## Begin

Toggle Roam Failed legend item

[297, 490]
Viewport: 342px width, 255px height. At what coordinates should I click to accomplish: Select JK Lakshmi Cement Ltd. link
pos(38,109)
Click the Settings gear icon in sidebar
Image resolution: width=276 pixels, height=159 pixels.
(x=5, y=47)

## End
## Begin

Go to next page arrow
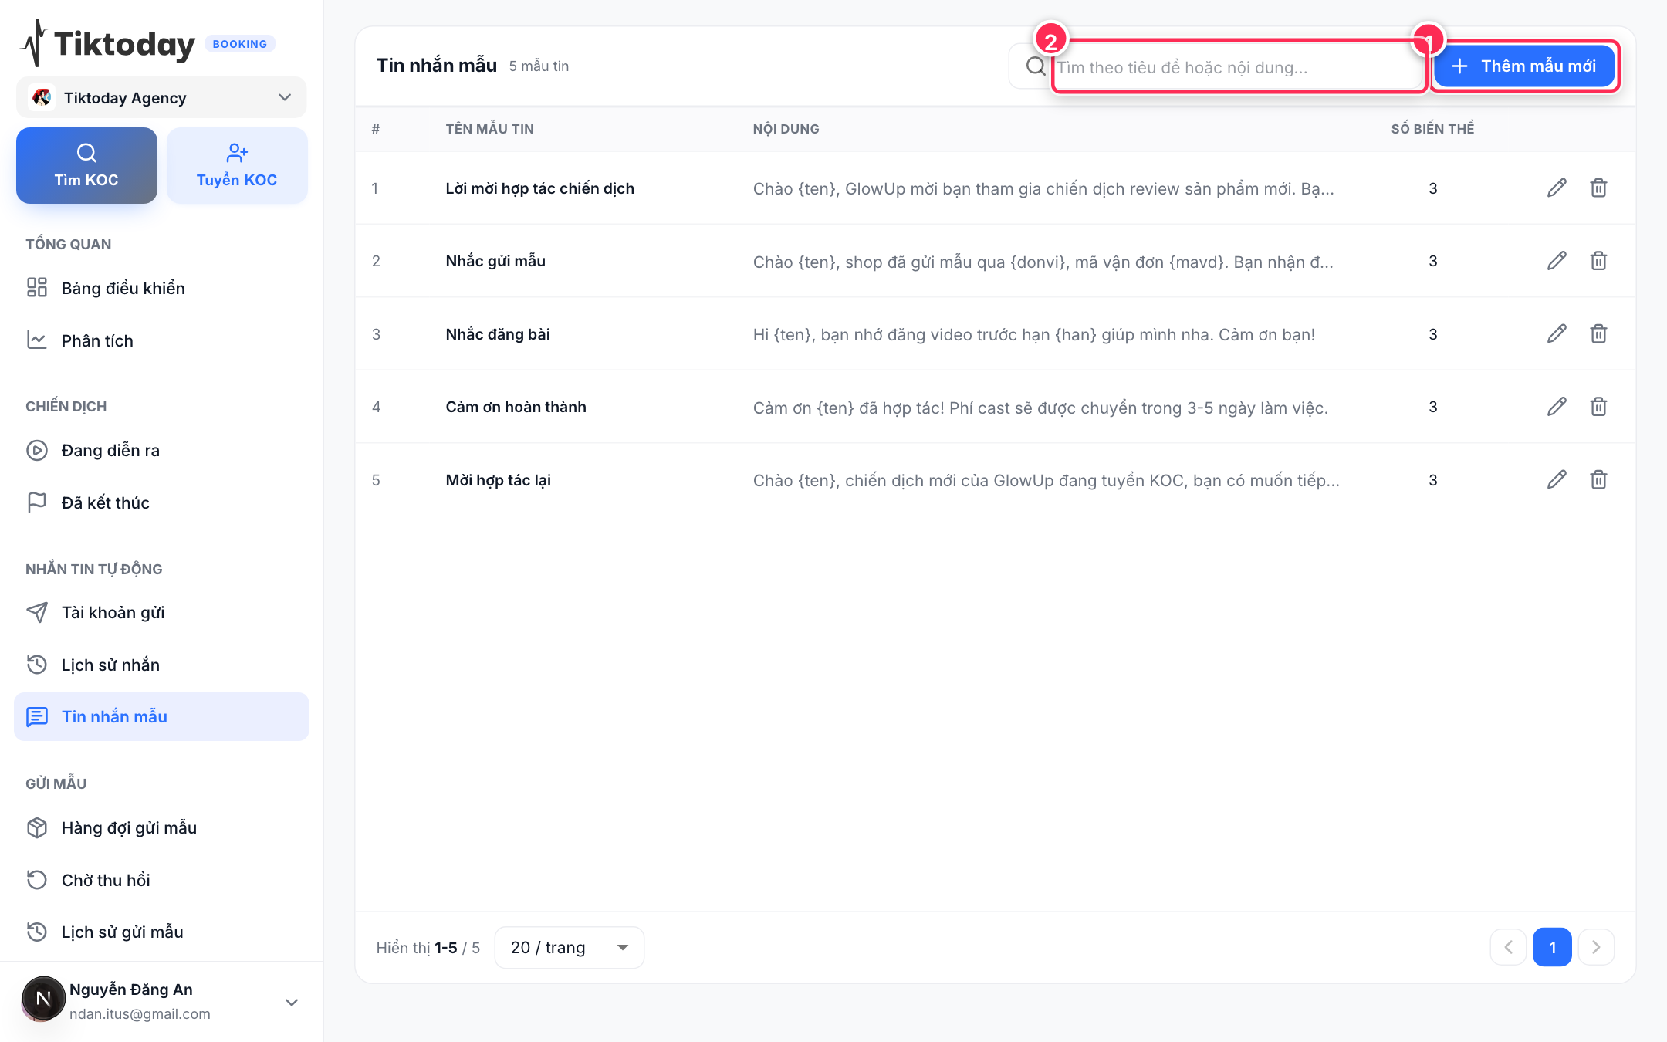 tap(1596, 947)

## End

Set down, character for character, the lines from the one with "Toggle Roam Failed legend item" up to and including the one with "(x=5, y=47)".

Toggle Roam Failed legend item

[297, 490]
Viewport: 342px width, 255px height. At what coordinates should I click to accomplish: Select JK Lakshmi Cement Ltd. link
pos(38,109)
Click the Settings gear icon in sidebar
Image resolution: width=276 pixels, height=159 pixels.
(x=5, y=47)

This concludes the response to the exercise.